*** Exercise materials ***

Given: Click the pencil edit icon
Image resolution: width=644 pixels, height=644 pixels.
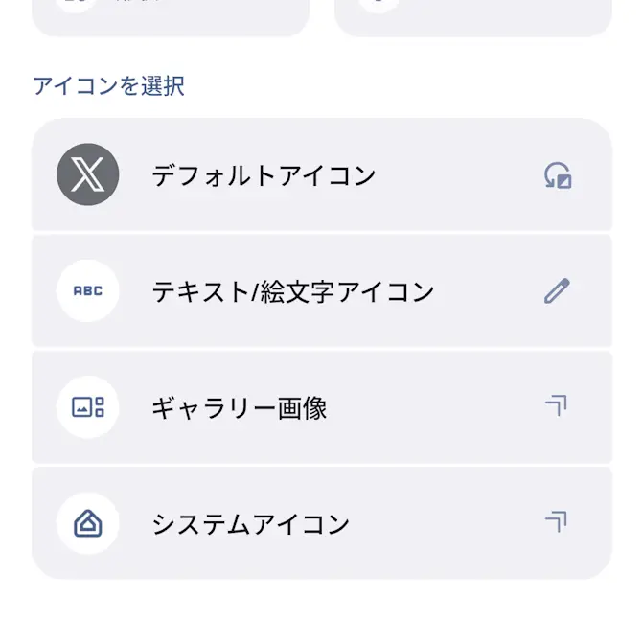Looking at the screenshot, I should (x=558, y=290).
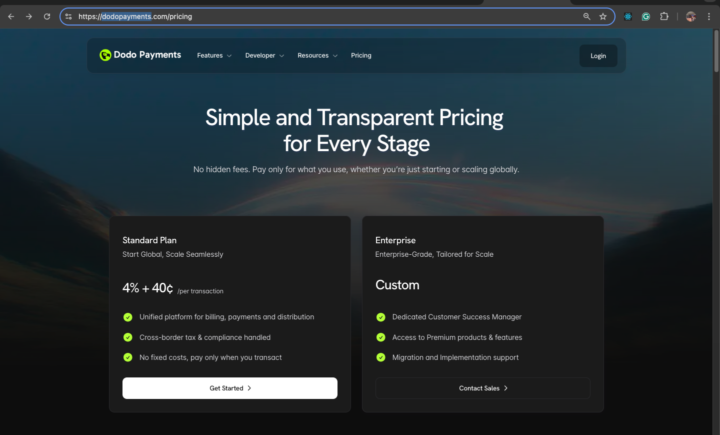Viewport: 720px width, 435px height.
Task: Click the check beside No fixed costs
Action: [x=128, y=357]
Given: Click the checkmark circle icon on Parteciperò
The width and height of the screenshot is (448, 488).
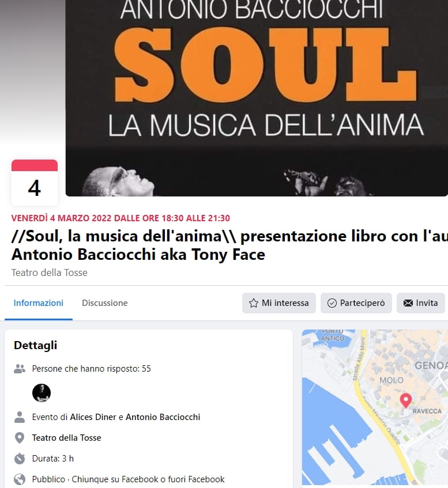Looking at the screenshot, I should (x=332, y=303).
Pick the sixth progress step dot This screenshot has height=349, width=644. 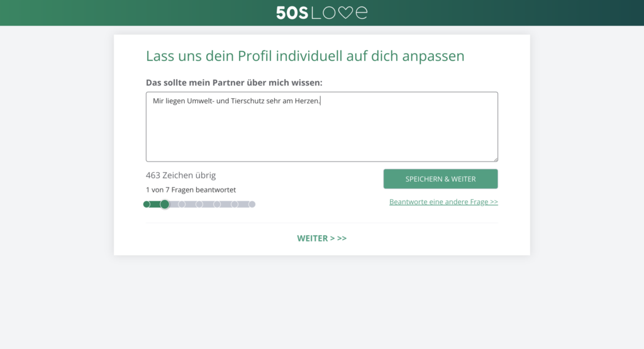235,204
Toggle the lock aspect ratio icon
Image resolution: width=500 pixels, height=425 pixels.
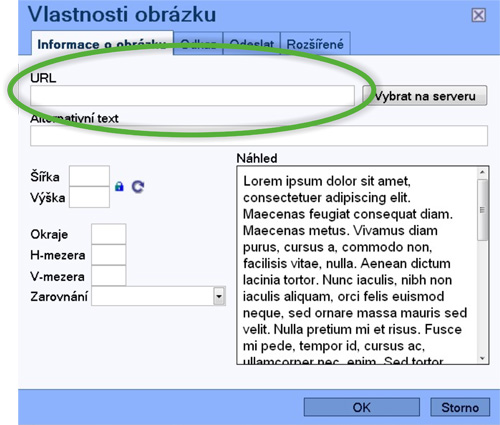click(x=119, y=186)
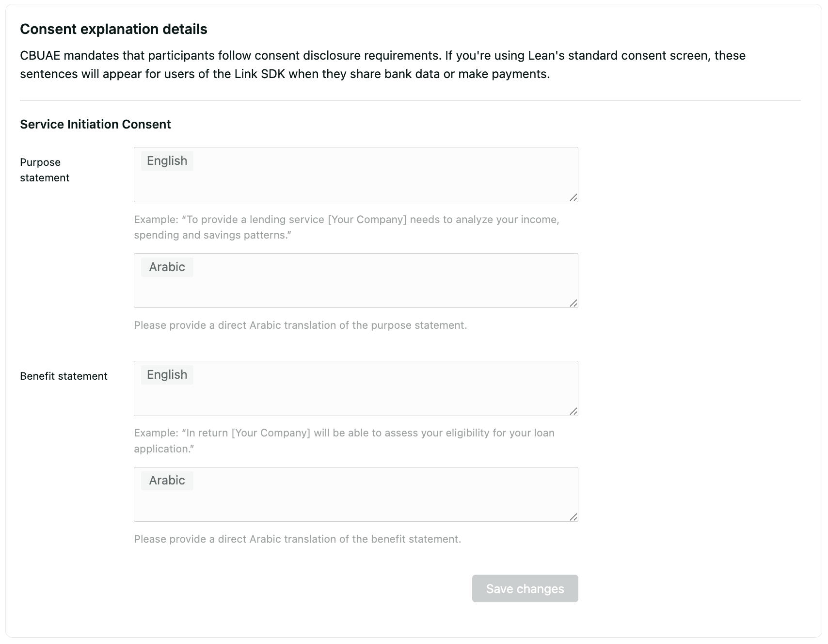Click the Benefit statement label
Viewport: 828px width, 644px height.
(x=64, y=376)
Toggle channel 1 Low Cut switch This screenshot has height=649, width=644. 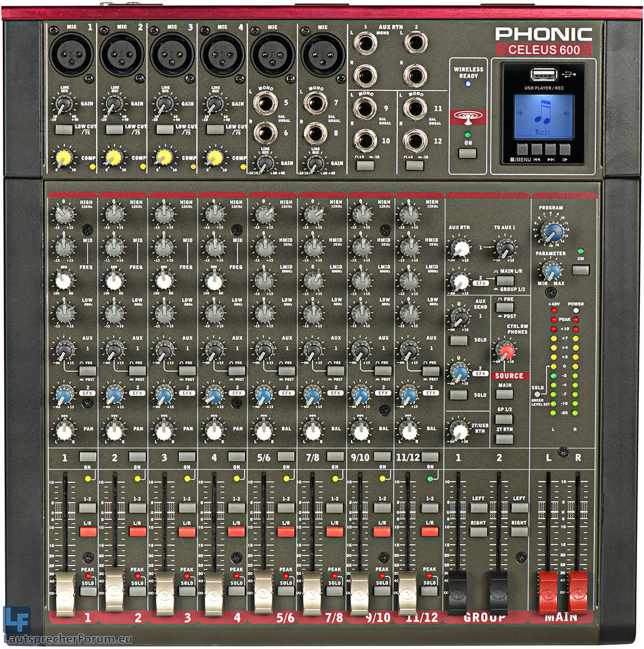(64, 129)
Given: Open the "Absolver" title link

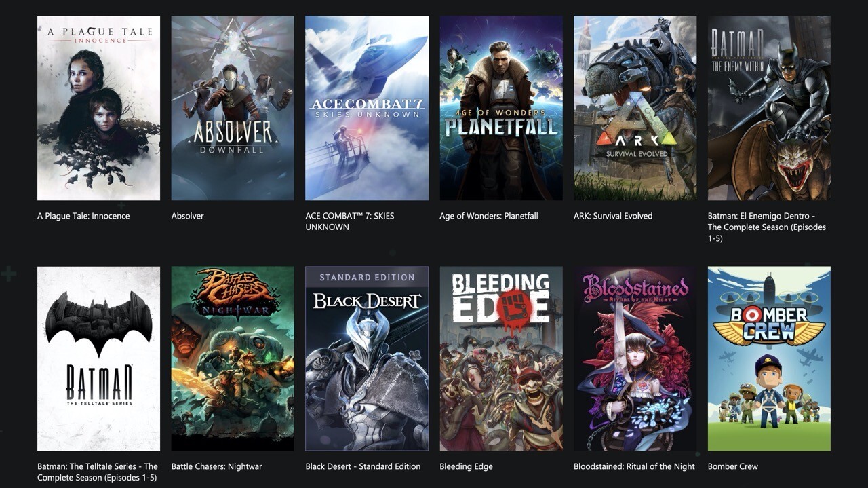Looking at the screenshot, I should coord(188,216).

*** End of Exercise materials ***

* _What the exercise asks_:
Check each line of the entries for the word "icon". State how many lines hold it, and write nothing else.

* _Your response_:
3